American scientists from the Computer Science and Artificial Intelligence Laboratory (CSAIL) at the Massachusetts Institute of Technology have discovered a vulnerability in devices equipped with light sensors and displays. Almost all modern smartphones and other mobile devices meet these criteria. The research has been published in the scientific journal Science Advances (SciAdv).

Light sensors assess the ambient light level and, accordingly, adjust the screen brightness. Unlike smartphone cameras, applications do not need to request user permission to use these sensors.

The CSAIL team has developed a computational visualization algorithm to reconstruct the image of the surrounding environment captured by the light sensor.

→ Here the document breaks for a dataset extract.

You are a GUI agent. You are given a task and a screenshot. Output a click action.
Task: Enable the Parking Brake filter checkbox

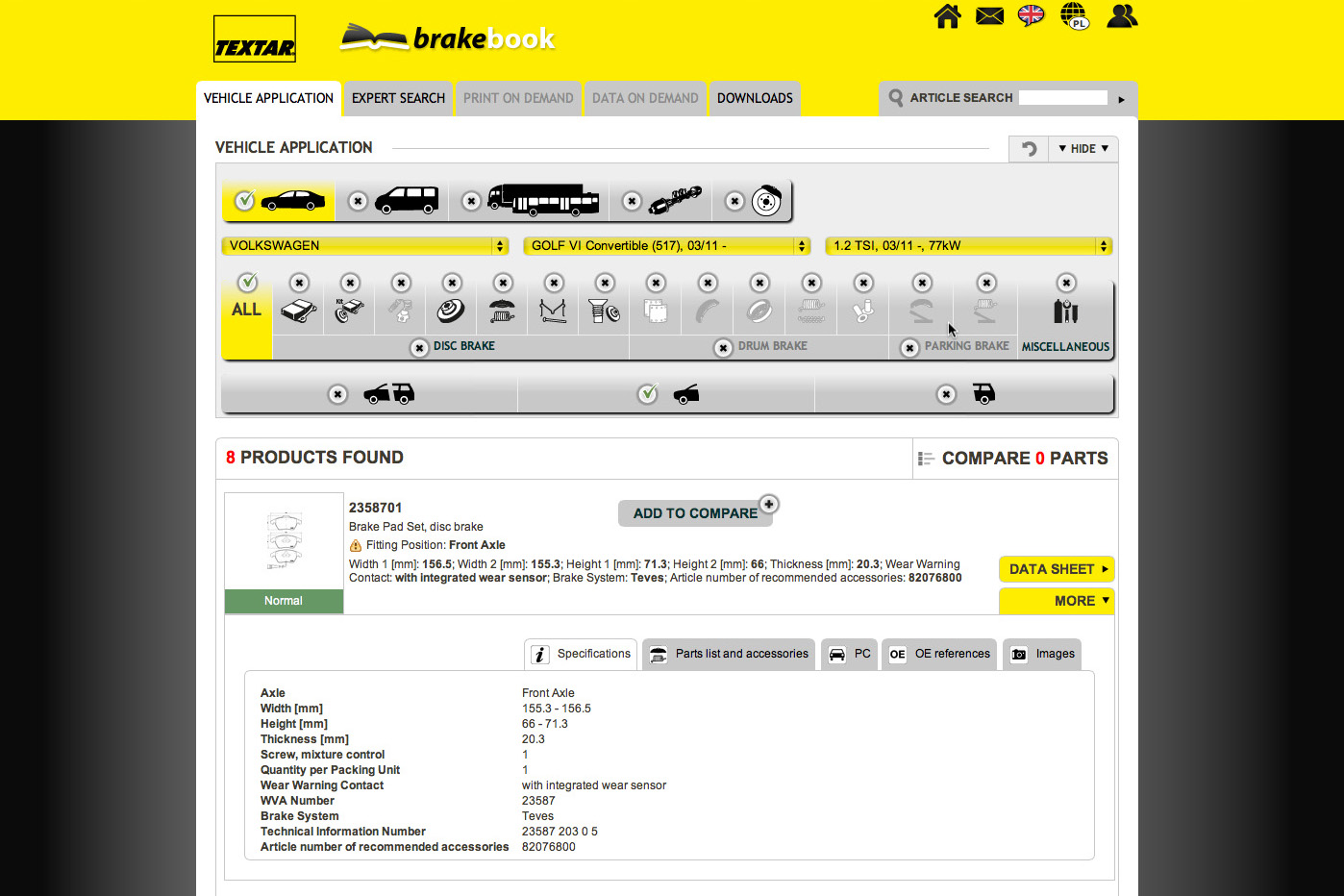(909, 348)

"Light sensors can passively track our actions without our permission. Our demonstrations show that in conjunction with displays, these sensors pose a threat to privacy by providing information to hackers," noted the lead author of the study, Yan Liu.

Scientists have proposed two measures to mitigate the consequences of the identified vulnerability for operating system developers: tightening permission policies and reducing the accuracy and speed of the sensors.

By reducing the accuracy and speed of these components, sensors will disclose less confidential information. It is also claimed that from a hardware perspective, the external light sensor should not be directed straight at the user on any smart device but should be placed on the side where it will not register important sensor interactions.